One of the interesting things about managed SD-WAN users is that the cost of managed SD-WAN service is significantly higher than the cost of consumer infrastructure enterprise broadband, and yet the majority of SD-WAN users choose to go that route. These companies say that a managed SD-WAN service eliminates the problems they would have with managing local ISPs in all locations, and that they were concerned about ISP support for their applications. But of the 35 using the cloud and the Internet to support remote workers, 11 had sites where they used managed SD-WAN services in the same geography, and the same ISPs were making connections with their prospects and customers.
Balances reliability and cost
It seems like we don’t trust the internet in general, but we trust it specifically? This doesn’t just sound confusing, it sounds illogical, like companies have a deep-seated distrust of the internet when their own data doesn’t support the view. To try to get some sense of it, let’s turn to the 23 companies that did trust the internet as an MPLS VPN alternative. Why do those who overcame internet mistrust think internet trust is so hard to come by? It comes down to a kind of popular mythology called “the myth of the five nines.”

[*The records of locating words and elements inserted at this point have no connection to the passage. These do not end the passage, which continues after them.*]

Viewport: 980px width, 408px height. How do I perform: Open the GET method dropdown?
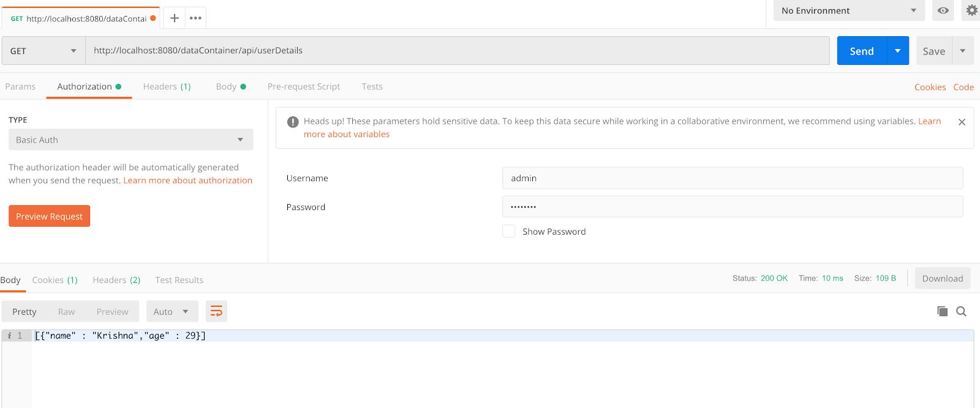[43, 51]
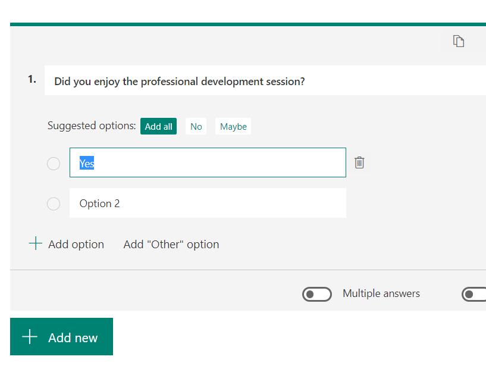
Task: Click the 'Multiple answers' label text
Action: [x=381, y=293]
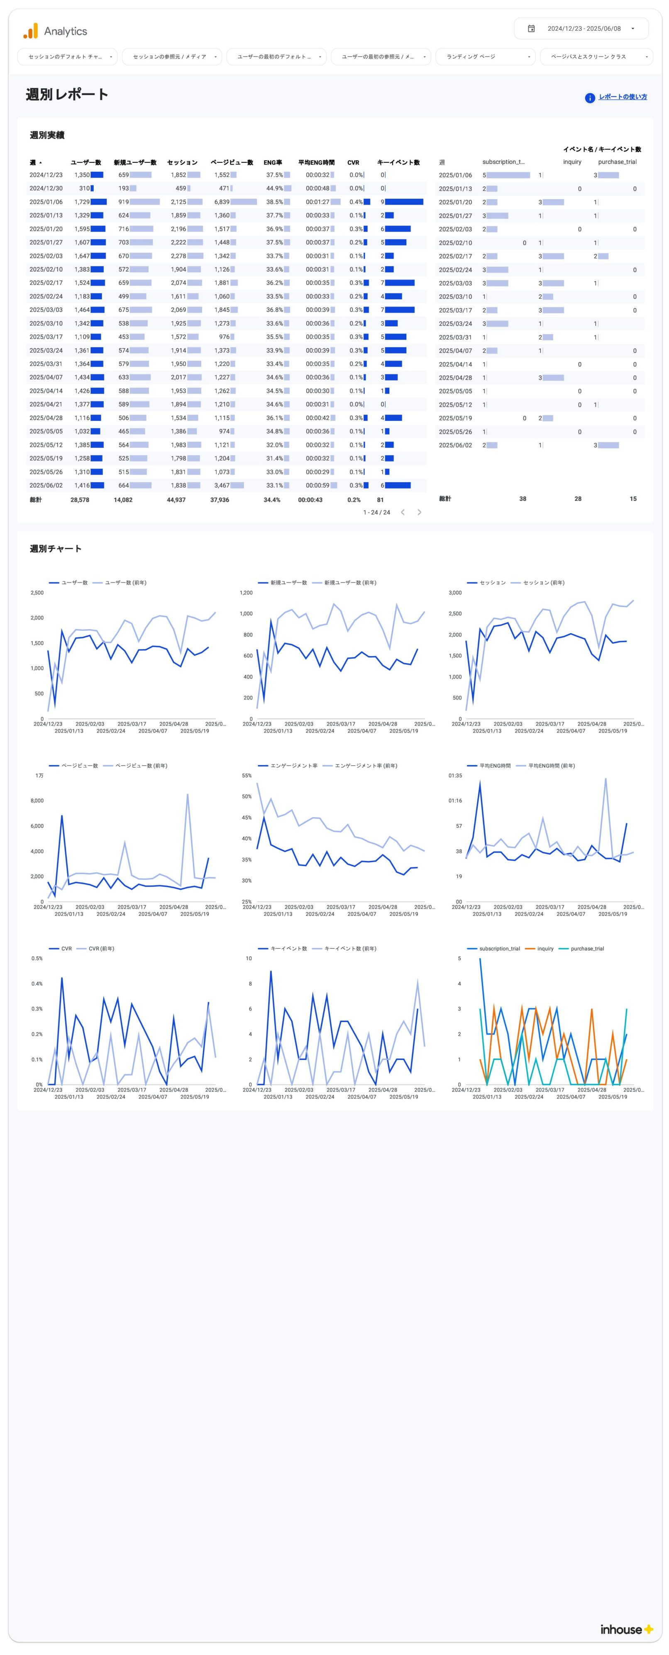Click the purchase_trial column header in event table
Image resolution: width=669 pixels, height=1655 pixels.
pos(617,162)
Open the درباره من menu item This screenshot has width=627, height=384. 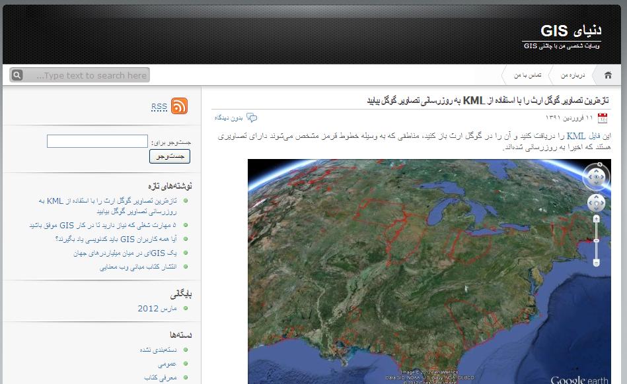573,75
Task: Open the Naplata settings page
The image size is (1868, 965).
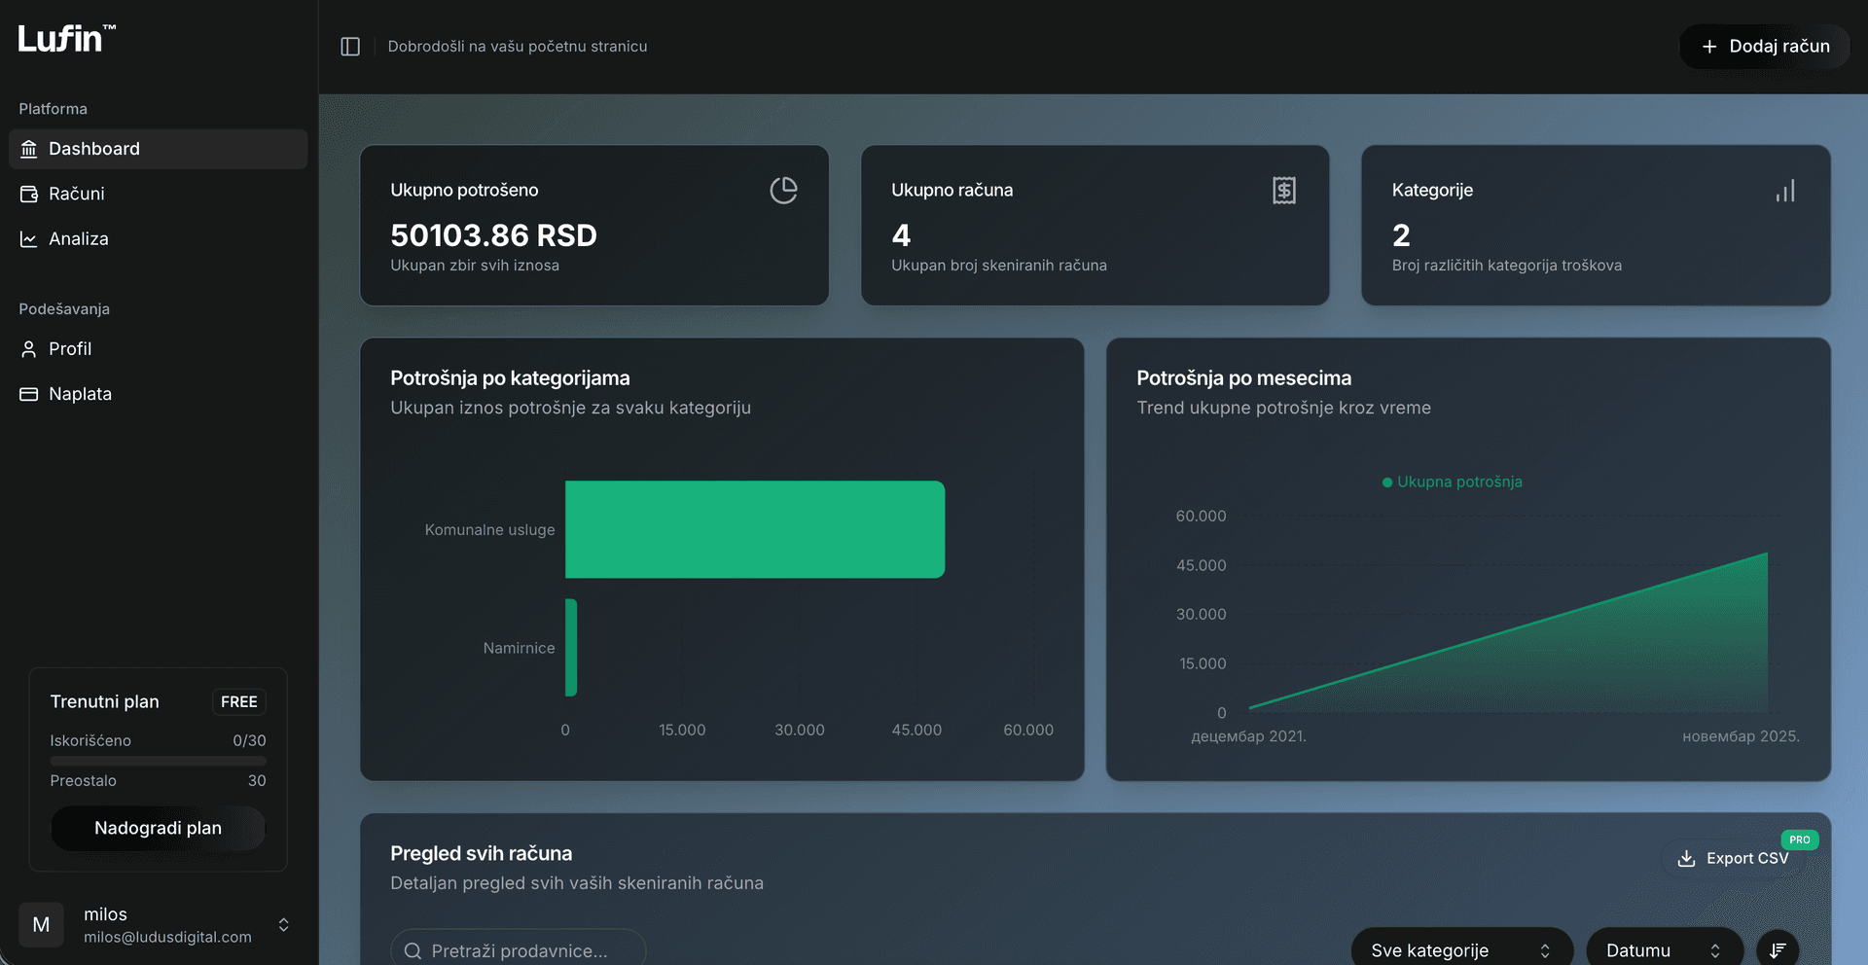Action: point(80,394)
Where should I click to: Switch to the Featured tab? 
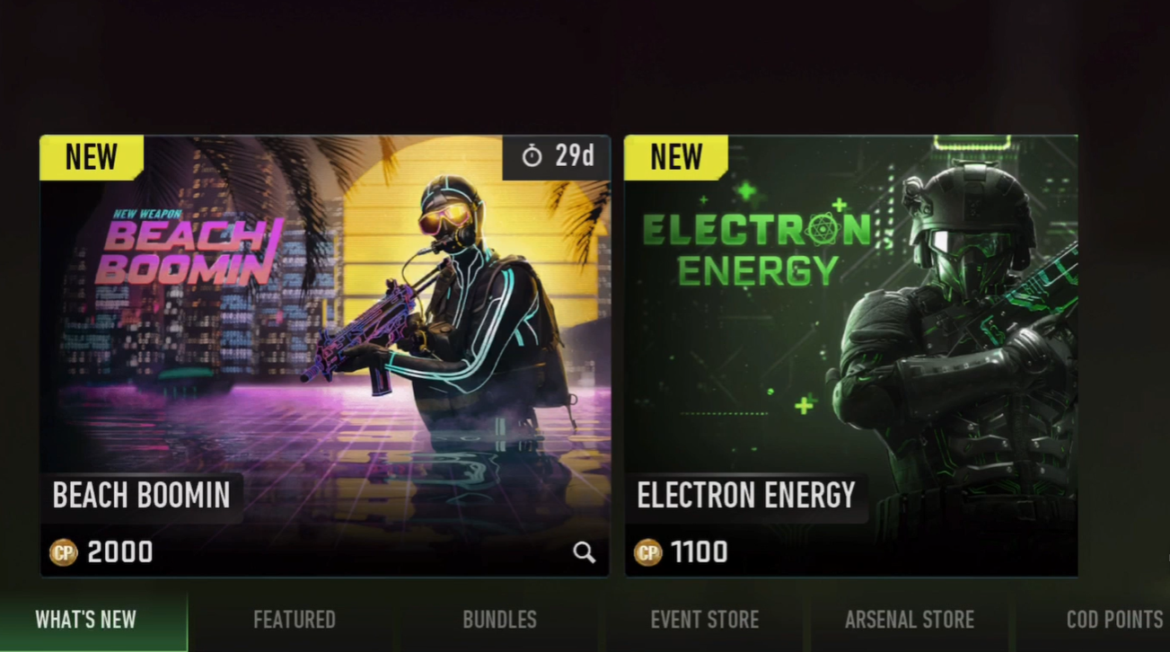point(294,620)
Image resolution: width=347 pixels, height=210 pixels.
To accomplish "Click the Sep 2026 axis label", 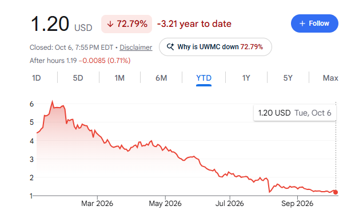I will (x=297, y=203).
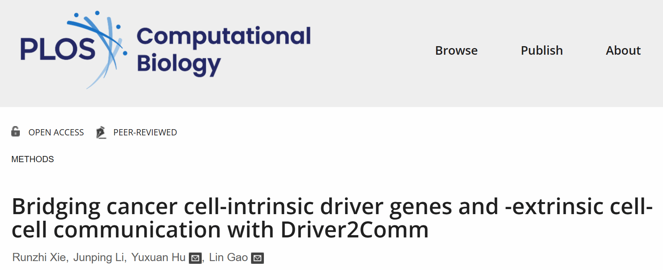Open the About menu
The width and height of the screenshot is (663, 270).
(x=623, y=50)
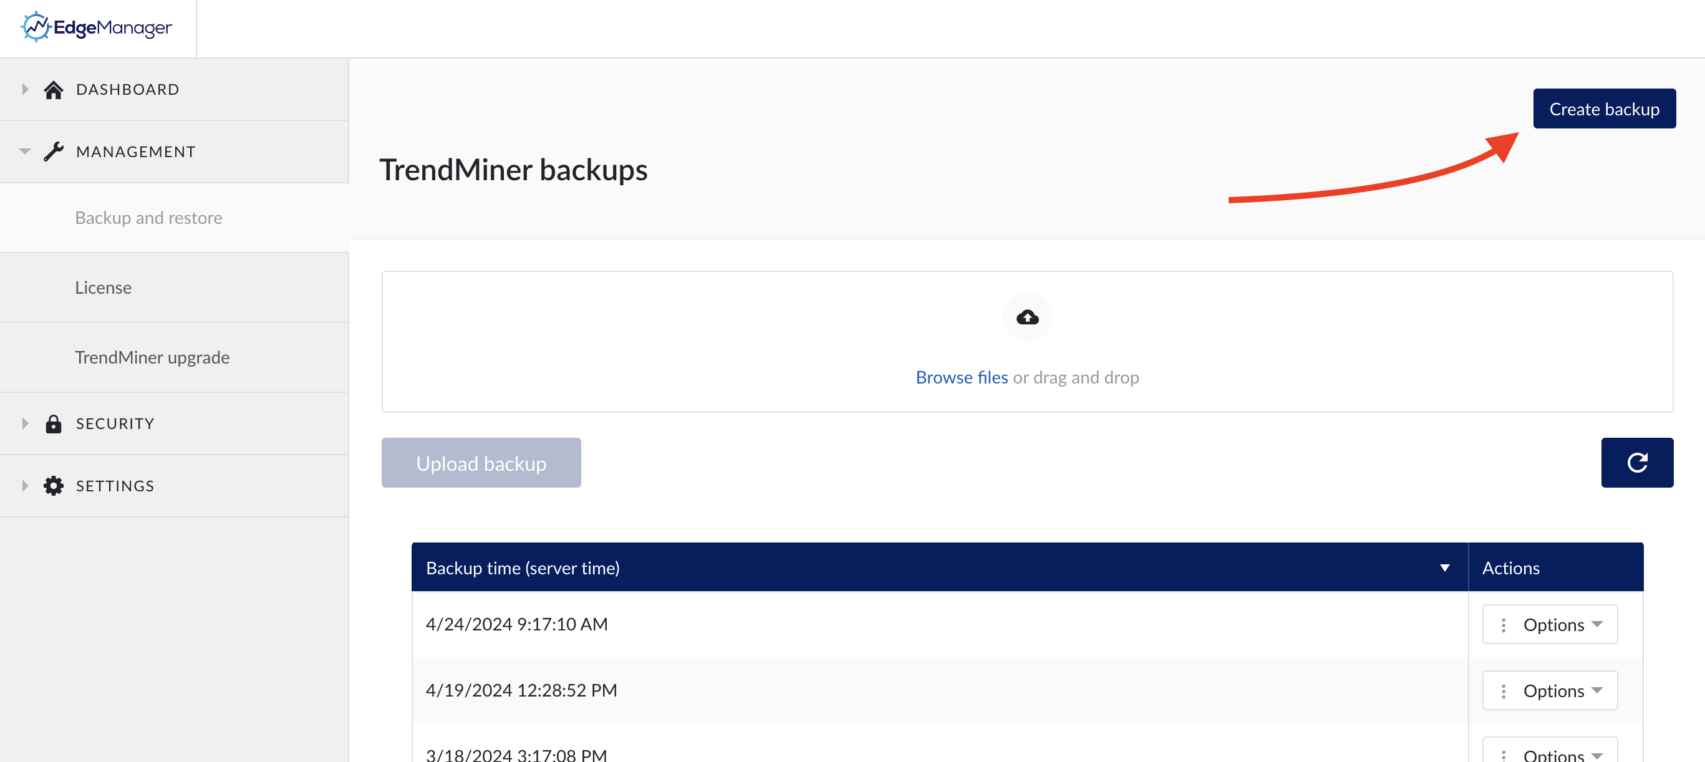Select the Dashboard home icon
This screenshot has height=762, width=1705.
54,89
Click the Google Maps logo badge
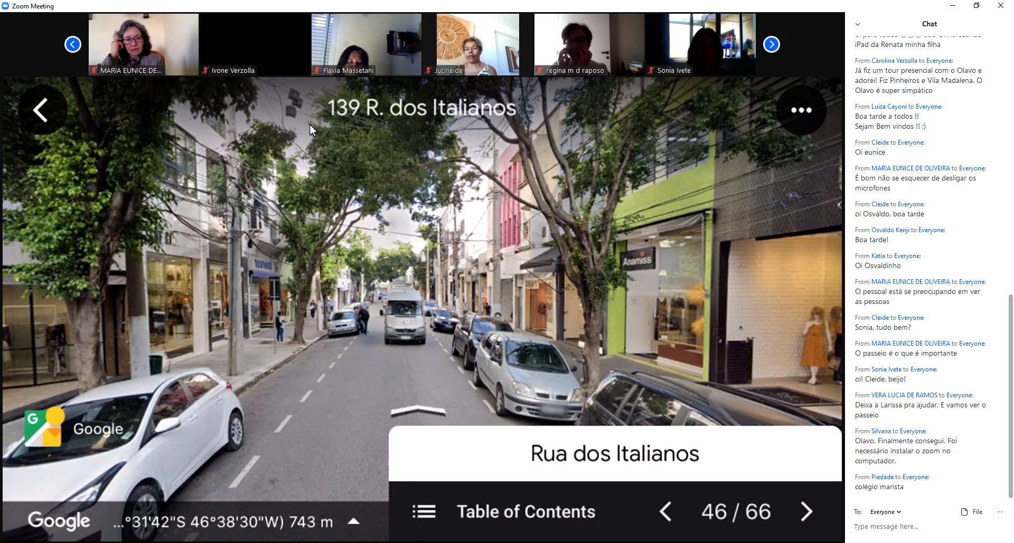 (x=44, y=427)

Everyone, so they say, knows that telecom services should have five-to-nine availability, although only a little over 40% of companies believe that to be true today. Everyone knows the internet doesn’t. Popular wisdom is also what gives rise to fairy tales, but we should suspect this statement not only for its accuracy but also for its relevance. All of these 23 people who trust the Internet said that yes, MPLS was more reliable, but that the difference was not worth the cost. That argument was made by every of the group to its CIOs and CFOs. In some cases, they backed it up with a promise of managed service. In some, they priced a wireless backup or (in two cases) a second ISP. Exactly half of those who included a backup lost it on all, or a majority of, sites after the first year. No one went back to MPLS VPN.
I think the conclusion here is inescapable. The companies’ own data show that they Can trusts the internet, and really trusts it for the most business-critical tasks of all – connecting their business to their prospects and customers. The real question is whether they can justify the trust. And our group of 23 had some insight on that point as well. Everyone got online two years ago or less. Why? Because the cost difference was simply too great to ignore any longer. Guess what? It gets bigger and harder to ignore every day. Businesses are apparently about to learn a lesson in trust, whether they like it or not.